- _Work item_
The reply should consist of the entire listing, word for word.

- _Provided records_
-- Opening Marker --

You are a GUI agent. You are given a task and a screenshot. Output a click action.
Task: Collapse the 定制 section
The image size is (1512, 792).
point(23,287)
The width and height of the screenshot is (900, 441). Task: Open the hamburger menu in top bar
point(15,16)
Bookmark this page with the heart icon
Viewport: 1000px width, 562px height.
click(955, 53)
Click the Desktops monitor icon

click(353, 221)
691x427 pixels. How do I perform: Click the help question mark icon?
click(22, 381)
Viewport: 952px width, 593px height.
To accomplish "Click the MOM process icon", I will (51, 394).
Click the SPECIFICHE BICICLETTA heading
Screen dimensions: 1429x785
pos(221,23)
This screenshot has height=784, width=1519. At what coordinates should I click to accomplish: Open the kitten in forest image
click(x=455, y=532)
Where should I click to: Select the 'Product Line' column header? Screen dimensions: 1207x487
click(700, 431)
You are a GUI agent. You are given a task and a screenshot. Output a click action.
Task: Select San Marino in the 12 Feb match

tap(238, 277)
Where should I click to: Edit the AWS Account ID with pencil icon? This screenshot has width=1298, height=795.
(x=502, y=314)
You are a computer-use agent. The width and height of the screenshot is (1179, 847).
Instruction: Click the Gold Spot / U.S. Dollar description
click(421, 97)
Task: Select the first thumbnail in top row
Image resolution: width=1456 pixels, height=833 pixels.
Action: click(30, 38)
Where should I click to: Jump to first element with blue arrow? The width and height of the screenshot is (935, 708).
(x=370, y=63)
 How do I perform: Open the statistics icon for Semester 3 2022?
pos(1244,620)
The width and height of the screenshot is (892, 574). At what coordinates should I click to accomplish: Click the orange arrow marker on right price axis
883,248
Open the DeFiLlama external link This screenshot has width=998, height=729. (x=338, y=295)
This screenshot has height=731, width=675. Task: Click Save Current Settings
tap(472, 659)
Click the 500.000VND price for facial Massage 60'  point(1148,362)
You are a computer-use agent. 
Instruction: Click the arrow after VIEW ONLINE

-- Closing Marker --

- _Answer to the exercise_
You are a GUI agent. You are given a task and a screenshot. Output a click action.
Task: Collapse the 定制 section
The image size is (1512, 792).
point(23,287)
The width and height of the screenshot is (900, 441). Task: Open the hamburger menu in top bar
point(15,16)
Bookmark this page with the heart icon
Viewport: 1000px width, 562px height.
click(955, 53)
Click the Desktops monitor icon

click(353, 221)
691x427 pixels. How do I perform: Click the help question mark icon?
click(22, 381)
Viewport: 952px width, 593px height.
To accomplish "Click the MOM process icon", I will (51, 394).
Click the SPECIFICHE BICICLETTA heading
Screen dimensions: 1429x785
pos(221,23)
This screenshot has height=784, width=1519. At what coordinates should I click to accomplish: Open the kitten in forest image
click(x=455, y=532)
Where should I click to: Select the 'Product Line' column header? Screen dimensions: 1207x487
click(700, 431)
You are a GUI agent. You are given a task and a screenshot. Output a click action.
Task: Select San Marino in the 12 Feb match

tap(238, 277)
Where should I click to: Edit the AWS Account ID with pencil icon? This screenshot has width=1298, height=795.
(x=502, y=314)
You are a computer-use agent. The width and height of the screenshot is (1179, 847).
Instruction: Click the Gold Spot / U.S. Dollar description
click(421, 97)
Task: Select the first thumbnail in top row
Image resolution: width=1456 pixels, height=833 pixels.
Action: click(30, 38)
Where should I click to: Jump to first element with blue arrow? The width and height of the screenshot is (935, 708).
(x=370, y=63)
 How do I perform: Open the statistics icon for Semester 3 2022?
pos(1244,620)
The width and height of the screenshot is (892, 574). At what coordinates should I click to accomplish: Click the orange arrow marker on right price axis
883,248
Open the DeFiLlama external link This screenshot has width=998, height=729. (x=338, y=295)
This screenshot has height=731, width=675. Task: Click Save Current Settings
tap(472, 659)
Click the 500.000VND price for facial Massage 60'  point(1148,362)
You are a computer-use agent. 
Instruction: Click the arrow after VIEW ONLINE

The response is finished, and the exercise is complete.